INSTRUCTIONS
**a.** In the forum thread on GPU cache-miss profiling, which metric does the original poster think is right for the experiment?
**b.** Write the next part of the forum thread on GPU cache-miss profiling, starting after its last post.

Hello,
I’m trying to profile the LLC cache misses of the GPU, generated by a CUDA kernel that runs on my Tegra X2.
There are some documentation and tool for performing this test?
thanks
Hello,
I’m trying to profile the LLC cache misses of the GPU, generated by a CUDA kernel that runs on my Tegra X2.
There are some documentation and tool for performing this test?
thanks
Hi,
You can find the nvprof document here: [url]Profiler :: CUDA Toolkit Documentation
But please noticed that not all profiling supports Jetson platform since some hardware design issue.
Thanks.
Thanks for the answer,
I read the documentation of nvprof and I think that the right metric for my experiment is the l2_l1_read_hit_rate, but if I run the query metric ( nvprof --query-metrics ), it does not return the l2_l1_read_hit_rate metric.

SUPPLIED MATERIAL

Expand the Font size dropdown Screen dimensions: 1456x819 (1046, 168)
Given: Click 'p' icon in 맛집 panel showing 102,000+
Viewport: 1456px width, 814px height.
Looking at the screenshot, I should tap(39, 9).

ANSWERS IN ORDER
**a.** l2_l1_read_hit_rate

**b.**
Then I suppose that it is not possibile to profile L2 cache misses on Jetson TX2, right?
Hi,
Could you also check if NVidia System profiler can meet your requirement?
https://docs.nvidia.com/nvidia-system-profiler/index.html
>> Sampling counters from ARM PMU (Performance Monitoring Unit). Information such as cache misses gets statistically correlated with function execution.
Thanks.